After lunch we reviewed the game camera footage and determined that the best time was between 5-7pm to be on the stands, so of course we got back on them at about 2pm. We figured that with all the hunters in the woods the deer might be a bit restive and off schedule a bit. We were wrong.
So I spent another 4 and half hours watching the birds and squirrels and listening to the distant, and not-so-distant sounds of gunfire indicating other hunters were having a lucky day (or just shooting their guns so they could tell their friends they missed a really big one...) Finally, at about 6:30 pm I heard the sounds of something pushing through the bush that was obviously not a bird or squirrel. I scanned the game trails I could see from my perch and soon was rewarded with the sight of two deer, a medium size and small size doe. I waited a bit to see if there was a buck following them but since the rut is still a few weeks off it was not to be. In Georgia you are allowed ten"antlerless" deer and 2 bucks a season. In the northern counties there are special either-sex days and hunts, but in the southern counties like Talbot, the entire season is either-sex due to the large proliferation of deer in recent years. I put my eye to the scope and centered on the largest doe's chest, just behind the front shoulder. This would tell if all the weeks of work on the rifle and several trips to the shooting range to zero in the scope would pay off.

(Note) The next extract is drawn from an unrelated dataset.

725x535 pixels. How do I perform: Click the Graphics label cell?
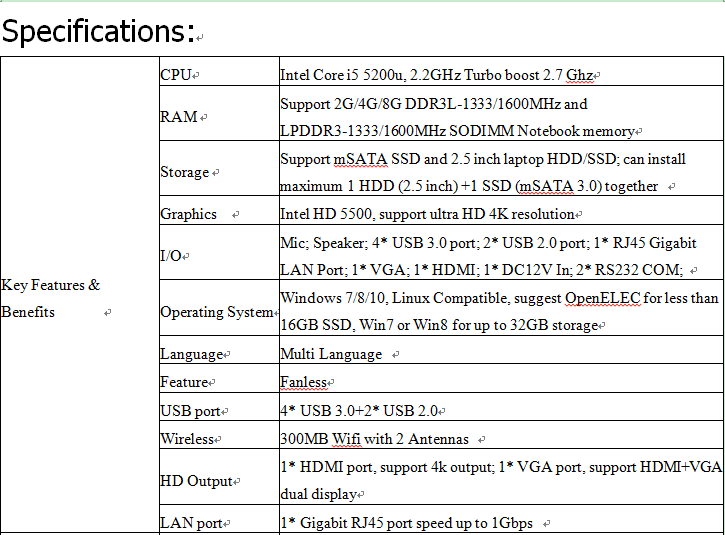(x=188, y=214)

I squeezed the 3 pound trigger, and was surprised when the gun went off (not surprised that it went off, just when, which is the sign of a proper trigger pull) and the doe leaped up like a stallion. When the deer does a leap up on the hind legs like a stallion does, it is a sign of a fatal (usually heart, lung or both) hit. She stumbled off with the smaller doe following.
I had just lowered my rifle and was glassing the area where the deer had exited when my cell phone buzzed, it was Noel. "Did you get one?"
"Yep, they came in just like on the camera"
"I'll be there shortly so we can track it down!"
I cycled the bolt on the 8 mm rifle and left it with an empty chamber, recorded the deer on my tag, then packed my hunting backpack and using the line provided, lowered them both to the ground. I then climbed down the ladder and went over to check the kill zone. Just as I located the blood spore I heard Noel drive up in his red Chevy pickup. Together we followed the heavy bright red blood spoor about 50 yards to where the doe lay dead. Grabbing the hind legs I pulled her out to the truck and we put her in the back. I went over and got my rifle and pack and put them into the back seat of the king cab and we headed back to the house.
It was just turning dark when we started to field dress, skin and quarter the doe. We hoisted her up on a sturdy branch of a huge old Oak. With Noel providing light I finished up at about 8 pm and packed the quarters into the cooler. At the same BP we had met at that morning I filled up on gas and got some ice to pack the cooler with, a diet Mountain Dew and some snacks and headed for home. A great end to a great day! I can't wait to go back down and hunt with Noel during November and the rut season. Hopefully I can bag a nice 10 point buck or better!